AIM OF THE EXERCISE —
Write out each entry once more so that it matches the original exactly.

Records excerpted from a collection
####################

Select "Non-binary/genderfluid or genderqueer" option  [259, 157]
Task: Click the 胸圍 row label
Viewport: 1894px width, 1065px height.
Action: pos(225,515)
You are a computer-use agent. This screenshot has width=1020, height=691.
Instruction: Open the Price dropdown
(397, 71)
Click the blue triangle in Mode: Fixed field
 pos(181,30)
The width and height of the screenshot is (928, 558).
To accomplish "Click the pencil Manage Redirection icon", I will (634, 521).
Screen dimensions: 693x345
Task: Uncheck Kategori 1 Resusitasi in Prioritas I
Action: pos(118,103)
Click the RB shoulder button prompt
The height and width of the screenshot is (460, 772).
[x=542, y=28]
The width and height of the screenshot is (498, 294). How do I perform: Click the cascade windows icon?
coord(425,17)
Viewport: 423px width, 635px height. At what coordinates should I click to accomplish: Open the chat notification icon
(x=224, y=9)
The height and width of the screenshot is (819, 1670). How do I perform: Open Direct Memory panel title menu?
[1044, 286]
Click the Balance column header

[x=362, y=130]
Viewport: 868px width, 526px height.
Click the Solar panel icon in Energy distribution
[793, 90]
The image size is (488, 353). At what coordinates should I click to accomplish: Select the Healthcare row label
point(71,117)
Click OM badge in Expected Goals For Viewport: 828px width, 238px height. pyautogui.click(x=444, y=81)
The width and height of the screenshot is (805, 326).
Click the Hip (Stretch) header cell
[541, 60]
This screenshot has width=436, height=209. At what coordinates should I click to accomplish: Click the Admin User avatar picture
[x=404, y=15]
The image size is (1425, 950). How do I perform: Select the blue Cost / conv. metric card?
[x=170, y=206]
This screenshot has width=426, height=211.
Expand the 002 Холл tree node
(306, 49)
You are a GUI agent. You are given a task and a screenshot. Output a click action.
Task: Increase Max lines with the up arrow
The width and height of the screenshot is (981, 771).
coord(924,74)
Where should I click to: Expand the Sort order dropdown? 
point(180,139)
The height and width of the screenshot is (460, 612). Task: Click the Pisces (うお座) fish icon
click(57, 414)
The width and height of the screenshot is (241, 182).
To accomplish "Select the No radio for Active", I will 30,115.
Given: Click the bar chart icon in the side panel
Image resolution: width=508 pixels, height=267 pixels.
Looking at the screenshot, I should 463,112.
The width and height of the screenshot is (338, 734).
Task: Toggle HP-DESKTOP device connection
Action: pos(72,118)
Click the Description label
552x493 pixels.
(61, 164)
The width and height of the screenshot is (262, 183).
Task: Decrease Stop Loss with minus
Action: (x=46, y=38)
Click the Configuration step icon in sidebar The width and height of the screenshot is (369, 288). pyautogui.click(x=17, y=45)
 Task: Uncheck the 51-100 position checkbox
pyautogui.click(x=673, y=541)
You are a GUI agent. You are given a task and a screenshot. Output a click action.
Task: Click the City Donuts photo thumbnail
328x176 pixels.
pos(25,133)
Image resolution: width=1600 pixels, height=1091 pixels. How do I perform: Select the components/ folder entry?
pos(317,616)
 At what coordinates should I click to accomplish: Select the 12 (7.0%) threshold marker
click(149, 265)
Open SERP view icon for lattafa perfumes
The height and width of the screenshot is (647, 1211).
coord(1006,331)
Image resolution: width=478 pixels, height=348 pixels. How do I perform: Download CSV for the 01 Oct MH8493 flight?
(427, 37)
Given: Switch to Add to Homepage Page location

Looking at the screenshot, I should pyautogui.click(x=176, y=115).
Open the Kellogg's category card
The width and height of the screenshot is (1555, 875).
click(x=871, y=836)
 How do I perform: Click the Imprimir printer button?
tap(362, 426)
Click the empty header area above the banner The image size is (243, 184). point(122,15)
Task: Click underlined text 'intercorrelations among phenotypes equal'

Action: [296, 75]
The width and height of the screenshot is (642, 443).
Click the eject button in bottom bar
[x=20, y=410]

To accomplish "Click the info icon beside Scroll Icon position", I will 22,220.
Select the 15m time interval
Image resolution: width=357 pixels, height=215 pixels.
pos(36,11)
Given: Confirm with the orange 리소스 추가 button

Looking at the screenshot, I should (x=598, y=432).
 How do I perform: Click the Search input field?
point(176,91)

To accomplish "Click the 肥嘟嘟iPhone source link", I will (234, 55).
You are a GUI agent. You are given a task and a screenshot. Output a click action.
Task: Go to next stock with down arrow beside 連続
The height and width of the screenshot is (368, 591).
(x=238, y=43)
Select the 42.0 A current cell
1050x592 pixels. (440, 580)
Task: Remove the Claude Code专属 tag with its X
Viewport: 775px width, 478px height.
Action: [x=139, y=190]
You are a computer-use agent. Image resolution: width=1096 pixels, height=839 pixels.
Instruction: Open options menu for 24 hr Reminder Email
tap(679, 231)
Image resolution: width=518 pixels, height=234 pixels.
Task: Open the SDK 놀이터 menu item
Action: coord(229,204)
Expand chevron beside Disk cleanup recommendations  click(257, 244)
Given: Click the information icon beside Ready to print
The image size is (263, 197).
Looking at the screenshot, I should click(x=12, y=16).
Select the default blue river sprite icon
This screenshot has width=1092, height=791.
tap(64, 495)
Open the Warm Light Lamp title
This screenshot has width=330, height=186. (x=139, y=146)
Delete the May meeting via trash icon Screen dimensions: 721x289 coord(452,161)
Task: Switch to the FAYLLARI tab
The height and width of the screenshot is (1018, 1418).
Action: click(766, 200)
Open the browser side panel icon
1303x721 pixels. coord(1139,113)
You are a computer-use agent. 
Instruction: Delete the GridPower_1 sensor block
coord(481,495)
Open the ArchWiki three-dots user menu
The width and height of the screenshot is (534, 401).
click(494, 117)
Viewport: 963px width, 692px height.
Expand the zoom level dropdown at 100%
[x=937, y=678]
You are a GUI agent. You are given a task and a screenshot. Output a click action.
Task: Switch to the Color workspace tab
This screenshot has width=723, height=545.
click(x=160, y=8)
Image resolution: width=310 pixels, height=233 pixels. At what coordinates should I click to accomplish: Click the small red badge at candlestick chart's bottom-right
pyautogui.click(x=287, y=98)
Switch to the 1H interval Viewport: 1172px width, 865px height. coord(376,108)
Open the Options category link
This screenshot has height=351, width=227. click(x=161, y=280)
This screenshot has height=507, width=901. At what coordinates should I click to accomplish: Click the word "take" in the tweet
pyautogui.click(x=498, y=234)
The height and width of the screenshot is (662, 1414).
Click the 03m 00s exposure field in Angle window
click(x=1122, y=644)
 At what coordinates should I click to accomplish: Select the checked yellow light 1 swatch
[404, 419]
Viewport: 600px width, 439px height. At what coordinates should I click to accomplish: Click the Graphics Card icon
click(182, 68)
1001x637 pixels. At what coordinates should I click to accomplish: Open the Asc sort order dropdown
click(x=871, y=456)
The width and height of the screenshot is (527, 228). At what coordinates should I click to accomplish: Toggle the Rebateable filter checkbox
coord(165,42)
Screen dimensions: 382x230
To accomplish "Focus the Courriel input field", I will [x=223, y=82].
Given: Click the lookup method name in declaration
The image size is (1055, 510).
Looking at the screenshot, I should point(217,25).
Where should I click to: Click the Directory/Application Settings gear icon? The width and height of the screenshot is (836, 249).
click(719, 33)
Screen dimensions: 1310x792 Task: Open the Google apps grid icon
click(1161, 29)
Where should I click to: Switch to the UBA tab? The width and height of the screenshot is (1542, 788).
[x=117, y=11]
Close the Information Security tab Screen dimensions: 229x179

####################

RESULT OF THIS EXERCISE —
Select "Non-binary/genderfluid or genderqueer" option  [259, 157]
Task: Click the 胸圍 row label
Viewport: 1894px width, 1065px height.
Action: pos(225,515)
You are a computer-use agent. This screenshot has width=1020, height=691.
Instruction: Open the Price dropdown
(397, 71)
Click the blue triangle in Mode: Fixed field
 pos(181,30)
The width and height of the screenshot is (928, 558).
To accomplish "Click the pencil Manage Redirection icon", I will (634, 521).
Screen dimensions: 693x345
Task: Uncheck Kategori 1 Resusitasi in Prioritas I
Action: pos(118,103)
Click the RB shoulder button prompt
The height and width of the screenshot is (460, 772).
[x=542, y=28]
The width and height of the screenshot is (498, 294). How do I perform: Click the cascade windows icon?
coord(425,17)
Viewport: 423px width, 635px height. At what coordinates should I click to accomplish: Open the chat notification icon
(x=224, y=9)
The height and width of the screenshot is (819, 1670). How do I perform: Open Direct Memory panel title menu?
[1044, 286]
Click the Balance column header

[x=362, y=130]
Viewport: 868px width, 526px height.
Click the Solar panel icon in Energy distribution
[793, 90]
The image size is (488, 353). At what coordinates should I click to accomplish: Select the Healthcare row label
point(71,117)
Click OM badge in Expected Goals For Viewport: 828px width, 238px height. pyautogui.click(x=444, y=81)
The width and height of the screenshot is (805, 326).
Click the Hip (Stretch) header cell
[541, 60]
This screenshot has width=436, height=209. At what coordinates should I click to accomplish: Click the Admin User avatar picture
[x=404, y=15]
The image size is (1425, 950). How do I perform: Select the blue Cost / conv. metric card?
[x=170, y=206]
This screenshot has width=426, height=211.
Expand the 002 Холл tree node
(306, 49)
You are a GUI agent. You are given a task and a screenshot. Output a click action.
Task: Increase Max lines with the up arrow
The width and height of the screenshot is (981, 771).
coord(924,74)
Where should I click to: Expand the Sort order dropdown? 
point(180,139)
The height and width of the screenshot is (460, 612). Task: Click the Pisces (うお座) fish icon
click(57, 414)
The width and height of the screenshot is (241, 182).
To accomplish "Select the No radio for Active", I will 30,115.
Given: Click the bar chart icon in the side panel
Image resolution: width=508 pixels, height=267 pixels.
Looking at the screenshot, I should 463,112.
The width and height of the screenshot is (338, 734).
Task: Toggle HP-DESKTOP device connection
Action: pos(72,118)
Click the Description label
552x493 pixels.
(61, 164)
The width and height of the screenshot is (262, 183).
Task: Decrease Stop Loss with minus
Action: (x=46, y=38)
Click the Configuration step icon in sidebar The width and height of the screenshot is (369, 288). pyautogui.click(x=17, y=45)
 Task: Uncheck the 51-100 position checkbox
pyautogui.click(x=673, y=541)
You are a GUI agent. You are given a task and a screenshot. Output a click action.
Task: Click the City Donuts photo thumbnail
328x176 pixels.
pos(25,133)
Image resolution: width=1600 pixels, height=1091 pixels. How do I perform: Select the components/ folder entry?
pos(317,616)
 At what coordinates should I click to accomplish: Select the 12 (7.0%) threshold marker
click(149, 265)
Open SERP view icon for lattafa perfumes
The height and width of the screenshot is (647, 1211).
coord(1006,331)
Image resolution: width=478 pixels, height=348 pixels. How do I perform: Download CSV for the 01 Oct MH8493 flight?
(427, 37)
Given: Switch to Add to Homepage Page location

Looking at the screenshot, I should pyautogui.click(x=176, y=115).
Open the Kellogg's category card
The width and height of the screenshot is (1555, 875).
click(x=871, y=836)
 How do I perform: Click the Imprimir printer button?
tap(362, 426)
Click the empty header area above the banner The image size is (243, 184). point(122,15)
Task: Click underlined text 'intercorrelations among phenotypes equal'

Action: [296, 75]
The width and height of the screenshot is (642, 443).
Click the eject button in bottom bar
[x=20, y=410]

To accomplish "Click the info icon beside Scroll Icon position", I will 22,220.
Select the 15m time interval
Image resolution: width=357 pixels, height=215 pixels.
pos(36,11)
Given: Confirm with the orange 리소스 추가 button

Looking at the screenshot, I should (x=598, y=432).
 How do I perform: Click the Search input field?
point(176,91)

To accomplish "Click the 肥嘟嘟iPhone source link", I will (234, 55).
You are a GUI agent. You are given a task and a screenshot. Output a click action.
Task: Go to next stock with down arrow beside 連続
The height and width of the screenshot is (368, 591).
(x=238, y=43)
Select the 42.0 A current cell
1050x592 pixels. (440, 580)
Task: Remove the Claude Code专属 tag with its X
Viewport: 775px width, 478px height.
Action: [x=139, y=190]
You are a computer-use agent. Image resolution: width=1096 pixels, height=839 pixels.
Instruction: Open options menu for 24 hr Reminder Email
tap(679, 231)
Image resolution: width=518 pixels, height=234 pixels.
Task: Open the SDK 놀이터 menu item
Action: coord(229,204)
Expand chevron beside Disk cleanup recommendations  click(257, 244)
Given: Click the information icon beside Ready to print
The image size is (263, 197).
Looking at the screenshot, I should click(x=12, y=16).
Select the default blue river sprite icon
This screenshot has width=1092, height=791.
tap(64, 495)
Open the Warm Light Lamp title
This screenshot has width=330, height=186. (x=139, y=146)
Delete the May meeting via trash icon Screen dimensions: 721x289 coord(452,161)
Task: Switch to the FAYLLARI tab
The height and width of the screenshot is (1018, 1418).
Action: click(766, 200)
Open the browser side panel icon
1303x721 pixels. coord(1139,113)
You are a computer-use agent. 
Instruction: Delete the GridPower_1 sensor block
coord(481,495)
Open the ArchWiki three-dots user menu
The width and height of the screenshot is (534, 401).
click(494, 117)
Viewport: 963px width, 692px height.
Expand the zoom level dropdown at 100%
[x=937, y=678]
You are a GUI agent. You are given a task and a screenshot. Output a click action.
Task: Switch to the Color workspace tab
This screenshot has width=723, height=545.
click(x=160, y=8)
Image resolution: width=310 pixels, height=233 pixels. At what coordinates should I click to accomplish: Click the small red badge at candlestick chart's bottom-right
pyautogui.click(x=287, y=98)
Switch to the 1H interval Viewport: 1172px width, 865px height. coord(376,108)
Open the Options category link
This screenshot has height=351, width=227. click(x=161, y=280)
This screenshot has height=507, width=901. At what coordinates should I click to accomplish: Click the word "take" in the tweet
pyautogui.click(x=498, y=234)
The height and width of the screenshot is (662, 1414).
Click the 03m 00s exposure field in Angle window
click(x=1122, y=644)
 At what coordinates should I click to accomplish: Select the checked yellow light 1 swatch
[404, 419]
Viewport: 600px width, 439px height. At what coordinates should I click to accomplish: Click the Graphics Card icon
click(182, 68)
1001x637 pixels. At what coordinates should I click to accomplish: Open the Asc sort order dropdown
click(x=871, y=456)
The width and height of the screenshot is (527, 228). At what coordinates should I click to accomplish: Toggle the Rebateable filter checkbox
coord(165,42)
Screen dimensions: 382x230
To accomplish "Focus the Courriel input field", I will [x=223, y=82].
Given: Click the lookup method name in declaration
The image size is (1055, 510).
Looking at the screenshot, I should point(217,25).
Where should I click to: Click the Directory/Application Settings gear icon? The width and height of the screenshot is (836, 249).
click(719, 33)
Screen dimensions: 1310x792 Task: Open the Google apps grid icon
click(1161, 29)
Where should I click to: Switch to the UBA tab? The width and height of the screenshot is (1542, 788).
[x=117, y=11]
Close the Information Security tab Screen dimensions: 229x179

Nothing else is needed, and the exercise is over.